| Document passage |
————————
Show HN: Route your prompts to the best LLM
Concept & Architecture
- Service routes each prompt to one of many LLMs based on predicted quality, latency, and cost.
- Uses a separate neural network “router” (~20ms inference) plus ~150ms extra when using their public endpoints; on‑prem deployment avoids most added latency.
- Router is trained supervised on open LLM datasets, using GPT‑4 (or similar) as a judge to generate scores; it learns a score function over prompts plus per‑model latent vectors.
Use Cases & Benefits
- Seen as most useful at scale, where inference cost and speed matter (sales call agents, copilots, autocomplete, real‑time UX).
- Some users report quality gains by combining strengths of multiple models.
- Platform also offers benchmarking: run your prompts against many models/providers to compare cost, speed, and judged quality; can be used even without routing.
Customization & Integrations
- Supports training custom routers on app‑specific data to better match a given task.
- Integrations mentioned: LlamaIndex RAG, LangChain‑style routing concepts, planned support for more models (e.g., Gemini variants, Gemini Flash) and on‑prem/local deployment.
- Future API planned to expose raw router scores so clients can keep routing logic and model‑specific prompts on their side.
Data Usage & Privacy
- By default, user data is used (anonymized) to improve the base router.
- Opt‑out is supported; creator claims no downside other than losing that feedback signal.
Business Model & Sustainability
- Currently passes through provider rates, takes no margin, and offers free credits to new signups.
————————
| Information provided |
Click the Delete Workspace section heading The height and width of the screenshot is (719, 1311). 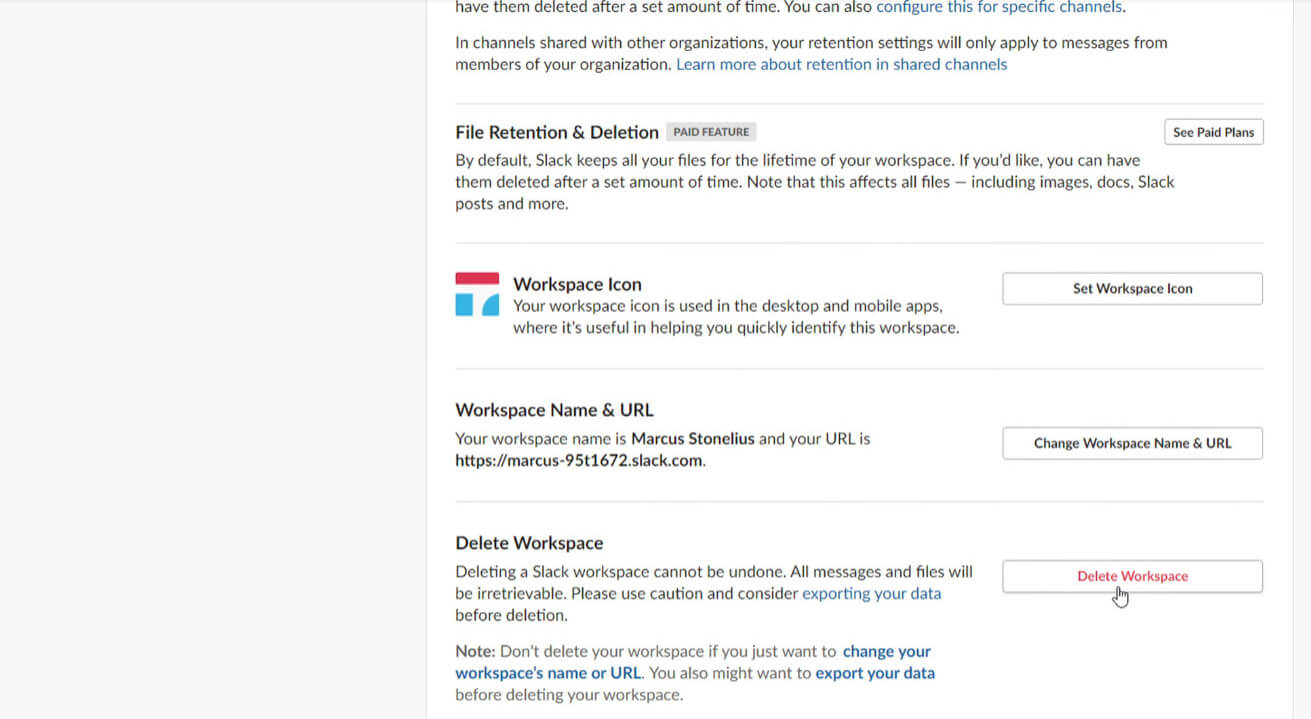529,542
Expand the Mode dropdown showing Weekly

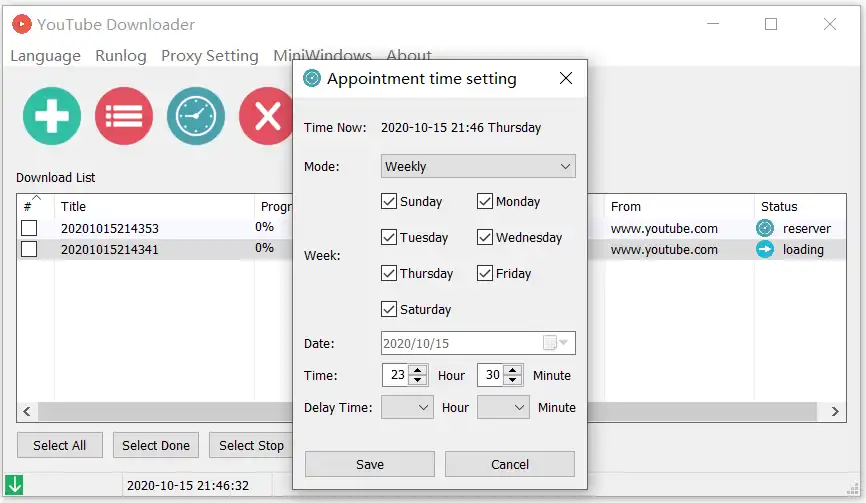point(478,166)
————————
| Exercise A |
In the LLM routing summary, can you rewrite the stretch from "- Router is" through "a given task." with "benchmarking" changed to "model comparison"?
| Exercise B |
Can you write the next part of the LLM routing summary, picking up after its last line?

| Written response A |
- Router is trained supervised on open LLM datasets, using GPT‑4 (or similar) as a judge to generate scores; it learns a score function over prompts plus per‑model latent vectors.
Use Cases & Benefits
- Seen as most useful at scale, where inference cost and speed matter (sales call agents, copilots, autocomplete, real‑time UX).
- Some users report quality gains by combining strengths of multiple models.
- Platform also offers model comparison: run your prompts against many models/providers to compare cost, speed, and judged quality; can be used even without routing.
Customization & Integrations
- Supports training custom routers on app‑specific data to better match a given task.

| Written response B |
- Future revenue ideas: take a small margin on “optimized” router configs that still reduce user costs vs. a single model; possibly negotiate provider discounts.
- Some commenters prefer explicit, stable pricing (e.g., fixed fee or small commission) to avoid future surprises.
Comparisons & Alternatives
- Compared to openrouter‑style abstraction, other AI gateways, and MoE/“composition of experts” architectures.
- Key difference vs. MoE: operates at a higher level, routing between entire black‑box models, not internal layers or tokens.
Skepticism & Limitations
- Several practitioners argue models are not interchangeable; prompts are heavily tuned per model and even minor changes or quantization shifts affect behavior.
- Concern that dynamic routing undermines consistency, especially for complex or high‑stakes content generation and agentic systems.
- Others see routing as overkill for many apps, with benchmarking and single‑endpoint access being the more broadly valuable features.